→ PROBLEM REQUIREMENTS
Rewrite the data below, replacing every occurrence of "GUI agent" with "interface agent" and leaving everything else unchanged.

--- THE DATA ---

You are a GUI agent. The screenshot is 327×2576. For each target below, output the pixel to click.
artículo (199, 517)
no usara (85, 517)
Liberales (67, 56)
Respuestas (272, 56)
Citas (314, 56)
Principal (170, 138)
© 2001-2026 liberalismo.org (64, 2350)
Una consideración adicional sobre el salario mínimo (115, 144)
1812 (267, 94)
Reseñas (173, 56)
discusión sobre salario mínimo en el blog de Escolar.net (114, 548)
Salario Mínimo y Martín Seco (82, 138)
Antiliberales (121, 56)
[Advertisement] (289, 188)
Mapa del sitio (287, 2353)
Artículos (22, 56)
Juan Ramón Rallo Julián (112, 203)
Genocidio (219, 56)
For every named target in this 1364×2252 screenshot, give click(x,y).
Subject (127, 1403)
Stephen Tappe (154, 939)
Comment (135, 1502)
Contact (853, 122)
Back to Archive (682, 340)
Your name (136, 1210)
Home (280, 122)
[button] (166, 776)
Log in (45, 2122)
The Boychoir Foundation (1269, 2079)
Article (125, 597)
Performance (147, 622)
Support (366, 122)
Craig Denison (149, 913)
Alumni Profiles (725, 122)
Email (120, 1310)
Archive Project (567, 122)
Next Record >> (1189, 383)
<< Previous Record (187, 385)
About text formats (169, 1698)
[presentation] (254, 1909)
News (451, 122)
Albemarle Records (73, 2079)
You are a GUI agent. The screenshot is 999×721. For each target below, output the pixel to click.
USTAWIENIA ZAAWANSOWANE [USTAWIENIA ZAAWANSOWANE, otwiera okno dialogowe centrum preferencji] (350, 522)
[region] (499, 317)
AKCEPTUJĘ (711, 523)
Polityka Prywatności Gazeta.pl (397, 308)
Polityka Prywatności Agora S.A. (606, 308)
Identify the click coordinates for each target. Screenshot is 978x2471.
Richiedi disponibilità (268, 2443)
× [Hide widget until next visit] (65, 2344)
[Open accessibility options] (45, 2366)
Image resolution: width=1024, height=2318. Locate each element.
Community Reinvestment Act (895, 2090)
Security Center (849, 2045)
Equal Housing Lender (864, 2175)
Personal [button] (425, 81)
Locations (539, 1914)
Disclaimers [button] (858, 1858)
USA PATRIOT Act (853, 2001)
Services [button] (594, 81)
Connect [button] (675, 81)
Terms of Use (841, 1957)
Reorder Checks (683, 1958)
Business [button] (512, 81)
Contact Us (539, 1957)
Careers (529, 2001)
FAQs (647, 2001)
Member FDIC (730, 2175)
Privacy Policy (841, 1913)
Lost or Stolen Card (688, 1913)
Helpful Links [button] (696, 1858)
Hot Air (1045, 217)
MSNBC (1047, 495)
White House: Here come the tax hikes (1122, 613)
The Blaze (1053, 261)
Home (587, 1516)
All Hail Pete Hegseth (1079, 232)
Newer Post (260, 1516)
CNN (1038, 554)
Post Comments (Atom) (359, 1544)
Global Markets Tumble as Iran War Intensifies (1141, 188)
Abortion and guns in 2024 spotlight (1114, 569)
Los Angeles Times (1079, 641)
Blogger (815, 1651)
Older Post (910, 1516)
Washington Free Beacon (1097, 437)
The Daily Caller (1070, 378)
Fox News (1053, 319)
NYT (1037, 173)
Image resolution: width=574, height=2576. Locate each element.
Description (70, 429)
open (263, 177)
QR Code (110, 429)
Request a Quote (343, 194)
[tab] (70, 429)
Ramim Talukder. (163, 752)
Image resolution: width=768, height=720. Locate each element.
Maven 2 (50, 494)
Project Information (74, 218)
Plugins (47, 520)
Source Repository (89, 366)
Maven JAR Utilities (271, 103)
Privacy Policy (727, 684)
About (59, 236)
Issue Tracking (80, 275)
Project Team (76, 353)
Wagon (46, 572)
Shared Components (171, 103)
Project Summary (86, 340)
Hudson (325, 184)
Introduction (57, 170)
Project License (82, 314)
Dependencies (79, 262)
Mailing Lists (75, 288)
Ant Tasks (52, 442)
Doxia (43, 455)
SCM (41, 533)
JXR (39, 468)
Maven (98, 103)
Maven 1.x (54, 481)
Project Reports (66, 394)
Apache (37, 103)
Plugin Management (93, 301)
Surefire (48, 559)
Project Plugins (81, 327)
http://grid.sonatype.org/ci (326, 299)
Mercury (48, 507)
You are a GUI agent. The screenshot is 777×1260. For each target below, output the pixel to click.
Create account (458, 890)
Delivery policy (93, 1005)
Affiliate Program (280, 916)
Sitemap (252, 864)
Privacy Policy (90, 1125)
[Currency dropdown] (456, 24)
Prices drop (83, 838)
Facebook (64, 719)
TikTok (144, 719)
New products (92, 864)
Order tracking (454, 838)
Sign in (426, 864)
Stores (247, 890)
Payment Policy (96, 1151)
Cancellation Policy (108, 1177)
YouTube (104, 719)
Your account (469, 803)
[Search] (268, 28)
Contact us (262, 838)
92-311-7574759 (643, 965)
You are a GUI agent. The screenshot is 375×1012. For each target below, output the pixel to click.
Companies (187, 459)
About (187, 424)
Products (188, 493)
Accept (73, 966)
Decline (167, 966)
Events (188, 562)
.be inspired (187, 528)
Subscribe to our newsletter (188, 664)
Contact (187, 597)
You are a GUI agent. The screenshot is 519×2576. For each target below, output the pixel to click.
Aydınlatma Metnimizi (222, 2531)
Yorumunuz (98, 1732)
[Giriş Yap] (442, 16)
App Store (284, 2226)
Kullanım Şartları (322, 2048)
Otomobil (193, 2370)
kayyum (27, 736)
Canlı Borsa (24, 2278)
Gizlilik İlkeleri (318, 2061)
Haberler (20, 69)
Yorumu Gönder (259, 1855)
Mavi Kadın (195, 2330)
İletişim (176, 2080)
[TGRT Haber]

---

→ TASK RESULT
You are a interface agent. The screenshot is 327×2576. For each target below, output the pixel to click.
artículo (199, 517)
no usara (85, 517)
Liberales (67, 56)
Respuestas (272, 56)
Citas (314, 56)
Principal (170, 138)
© 2001-2026 liberalismo.org (64, 2350)
Una consideración adicional sobre el salario mínimo (115, 144)
1812 (267, 94)
Reseñas (173, 56)
discusión sobre salario mínimo en el blog de Escolar.net (114, 548)
Salario Mínimo y Martín Seco (82, 138)
Antiliberales (121, 56)
[Advertisement] (289, 188)
Mapa del sitio (287, 2353)
Artículos (22, 56)
Juan Ramón Rallo Julián (112, 203)
Genocidio (219, 56)
For every named target in this 1364×2252 screenshot, give click(x,y).
Subject (127, 1403)
Stephen Tappe (154, 939)
Comment (135, 1502)
Contact (853, 122)
Back to Archive (682, 340)
Your name (136, 1210)
Home (280, 122)
[button] (166, 776)
Log in (45, 2122)
The Boychoir Foundation (1269, 2079)
Article (125, 597)
Performance (147, 622)
Support (366, 122)
Craig Denison (149, 913)
Alumni Profiles (725, 122)
Email (120, 1310)
Archive Project (567, 122)
Next Record >> (1189, 383)
<< Previous Record (187, 385)
About text formats (169, 1698)
[presentation] (254, 1909)
News (451, 122)
Albemarle Records (73, 2079)
You are a interface agent. The screenshot is 999×721. For each target below, output the pixel to click.
USTAWIENIA ZAAWANSOWANE [USTAWIENIA ZAAWANSOWANE, otwiera okno dialogowe centrum preferencji] (350, 522)
[region] (499, 317)
AKCEPTUJĘ (711, 523)
Polityka Prywatności Gazeta.pl (397, 308)
Polityka Prywatności Agora S.A. (606, 308)
Identify the click coordinates for each target. Screenshot is 978x2471.
Richiedi disponibilità (268, 2443)
× [Hide widget until next visit] (65, 2344)
[Open accessibility options] (45, 2366)
Image resolution: width=1024, height=2318. Locate each element.
Community Reinvestment Act (895, 2090)
Security Center (849, 2045)
Equal Housing Lender (864, 2175)
Personal [button] (425, 81)
Locations (539, 1914)
Disclaimers [button] (858, 1858)
USA PATRIOT Act (853, 2001)
Services [button] (594, 81)
Connect [button] (675, 81)
Terms of Use (841, 1957)
Reorder Checks (683, 1958)
Business [button] (512, 81)
Contact Us (539, 1957)
Careers (529, 2001)
FAQs (647, 2001)
Member FDIC (730, 2175)
Privacy Policy (841, 1913)
Lost or Stolen Card (688, 1913)
Helpful Links [button] (696, 1858)
Hot Air (1045, 217)
MSNBC (1047, 495)
White House: Here come the tax hikes (1122, 613)
The Blaze (1053, 261)
Home (587, 1516)
All Hail Pete Hegseth (1079, 232)
Newer Post (260, 1516)
CNN (1038, 554)
Post Comments (Atom) (359, 1544)
Global Markets Tumble as Iran War Intensifies (1141, 188)
Abortion and guns in 2024 spotlight (1114, 569)
Los Angeles Times (1079, 641)
Blogger (815, 1651)
Older Post (910, 1516)
Washington Free Beacon (1097, 437)
The Daily Caller (1070, 378)
Fox News (1053, 319)
NYT (1037, 173)
Image resolution: width=574, height=2576. Locate each element.
Description (70, 429)
open (263, 177)
QR Code (110, 429)
Request a Quote (343, 194)
[tab] (70, 429)
Ramim Talukder. (163, 752)
Image resolution: width=768, height=720. Locate each element.
Maven 2 (50, 494)
Project Information (74, 218)
Plugins (47, 520)
Source Repository (89, 366)
Maven JAR Utilities (271, 103)
Privacy Policy (727, 684)
About (59, 236)
Issue Tracking (80, 275)
Project Team (76, 353)
Wagon (46, 572)
Shared Components (171, 103)
Project Summary (86, 340)
Hudson (325, 184)
Introduction (57, 170)
Project License (82, 314)
Dependencies (79, 262)
Mailing Lists (75, 288)
Ant Tasks (52, 442)
Doxia (43, 455)
SCM (41, 533)
JXR (39, 468)
Maven (98, 103)
Maven 1.x (54, 481)
Project Reports (66, 394)
Apache (37, 103)
Plugin Management (93, 301)
Surefire (48, 559)
Project Plugins (81, 327)
http://grid.sonatype.org/ci (326, 299)
Mercury (48, 507)
You are a interface agent. The screenshot is 777×1260. For each target below, output the pixel to click.
Create account (458, 890)
Delivery policy (93, 1005)
Affiliate Program (280, 916)
Sitemap (252, 864)
Privacy Policy (90, 1125)
[Currency dropdown] (456, 24)
Prices drop (83, 838)
Facebook (64, 719)
TikTok (144, 719)
New products (92, 864)
Order tracking (454, 838)
Sign in (426, 864)
Stores (247, 890)
Payment Policy (96, 1151)
Cancellation Policy (108, 1177)
YouTube (104, 719)
Your account (469, 803)
[Search] (268, 28)
Contact us (262, 838)
92-311-7574759 (643, 965)
You are a interface agent. The screenshot is 375×1012. For each target below, output the pixel to click.
Companies (187, 459)
About (187, 424)
Products (188, 493)
Accept (73, 966)
Decline (167, 966)
Events (188, 562)
.be inspired (187, 528)
Subscribe to our newsletter (188, 664)
Contact (187, 597)
You are a interface agent. The screenshot is 519×2576. For each target below, output the pixel to click.
Aydınlatma Metnimizi (222, 2531)
Yorumunuz (98, 1732)
[Giriş Yap] (442, 16)
App Store (284, 2226)
Kullanım Şartları (322, 2048)
Otomobil (193, 2370)
kayyum (27, 736)
Canlı Borsa (24, 2278)
Gizlilik İlkeleri (318, 2061)
Haberler (20, 69)
Yorumu Gönder (259, 1855)
Mavi Kadın (195, 2330)
İletişim (176, 2080)
[TGRT Haber]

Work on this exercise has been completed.